(first posted 10/14/2015) I am always fascinated by the design development for car programs. Seeing the options, the decisions made, the struggle to develop a vehicle that meets engineering parameters while retaining marketable styling—it all makes for a great read. When the 1977 Caprice/Impala was unveiled and became a smash hit, Motor Trend did some extensive behind-the-scenes coverage of the design development. So let’s take a peek inside GM’s design studios, circa the mid-1970s.
While this article mostly centered on the design for the full size Chevrolet, it did offer a glimpse into some of the other B-body designs. The bottom image on this page is a concept for Pontiac’s full size sedan.
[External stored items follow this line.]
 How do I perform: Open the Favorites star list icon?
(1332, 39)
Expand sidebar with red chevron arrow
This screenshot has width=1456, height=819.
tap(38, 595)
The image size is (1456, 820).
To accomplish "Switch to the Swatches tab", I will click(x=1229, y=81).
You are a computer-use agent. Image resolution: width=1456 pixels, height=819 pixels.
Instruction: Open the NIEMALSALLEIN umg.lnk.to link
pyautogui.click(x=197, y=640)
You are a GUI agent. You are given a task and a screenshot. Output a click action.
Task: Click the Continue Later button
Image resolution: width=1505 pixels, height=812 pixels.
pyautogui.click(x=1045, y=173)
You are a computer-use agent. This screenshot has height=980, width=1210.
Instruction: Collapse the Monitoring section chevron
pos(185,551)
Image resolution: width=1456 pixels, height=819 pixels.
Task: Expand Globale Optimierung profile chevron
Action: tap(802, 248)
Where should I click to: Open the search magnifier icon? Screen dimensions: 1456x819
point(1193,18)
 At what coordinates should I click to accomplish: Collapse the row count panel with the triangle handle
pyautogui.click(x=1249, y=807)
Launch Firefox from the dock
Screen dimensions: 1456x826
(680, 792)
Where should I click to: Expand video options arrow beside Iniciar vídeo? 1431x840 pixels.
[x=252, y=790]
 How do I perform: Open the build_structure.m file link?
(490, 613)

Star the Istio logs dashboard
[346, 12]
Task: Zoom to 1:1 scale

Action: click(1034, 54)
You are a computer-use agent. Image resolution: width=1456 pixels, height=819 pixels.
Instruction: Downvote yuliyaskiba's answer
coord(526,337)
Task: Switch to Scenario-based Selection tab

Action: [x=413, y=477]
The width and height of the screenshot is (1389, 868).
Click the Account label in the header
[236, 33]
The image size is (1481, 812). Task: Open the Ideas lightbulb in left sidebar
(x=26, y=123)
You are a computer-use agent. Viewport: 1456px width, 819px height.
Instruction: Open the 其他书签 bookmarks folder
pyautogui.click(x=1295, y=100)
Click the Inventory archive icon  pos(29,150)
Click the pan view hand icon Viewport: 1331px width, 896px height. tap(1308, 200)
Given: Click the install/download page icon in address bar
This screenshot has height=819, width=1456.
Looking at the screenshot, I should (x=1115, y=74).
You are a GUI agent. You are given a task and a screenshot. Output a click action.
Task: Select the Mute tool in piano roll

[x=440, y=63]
While no B-body 4-door of this generation saw C-pillar windows, the greenhouse concept from this car was used for the downsized A-body LeMans in 1978.
Bill Mitchell was right about the transformational nature of the downsized B-body program. These were excellent forward-looking designs. Unfortunately, he was wrong in predicting that these good looking, well-proportioned designs would set the pace for GM’s styling in the 1980s. If only Chuck Jordan had been named Mitchell’s successor when he retired in 1977, then the prophecy might have come true.
Also as part of their comprehensive 1977 Car of the Year write-up on the Caprice, Motor Trend offered still more behind the scenes coverage of the design development of the downsized Chevrolet full size cars.
Motor Trend also covered the design for chassis components in addition to exterior styling. While the computers being used in the pictures look comical today, at the time they were state-of-the-art, and undoubtedly very expensive. It was an advantage that deep-pocketed GM could easily afford at the time.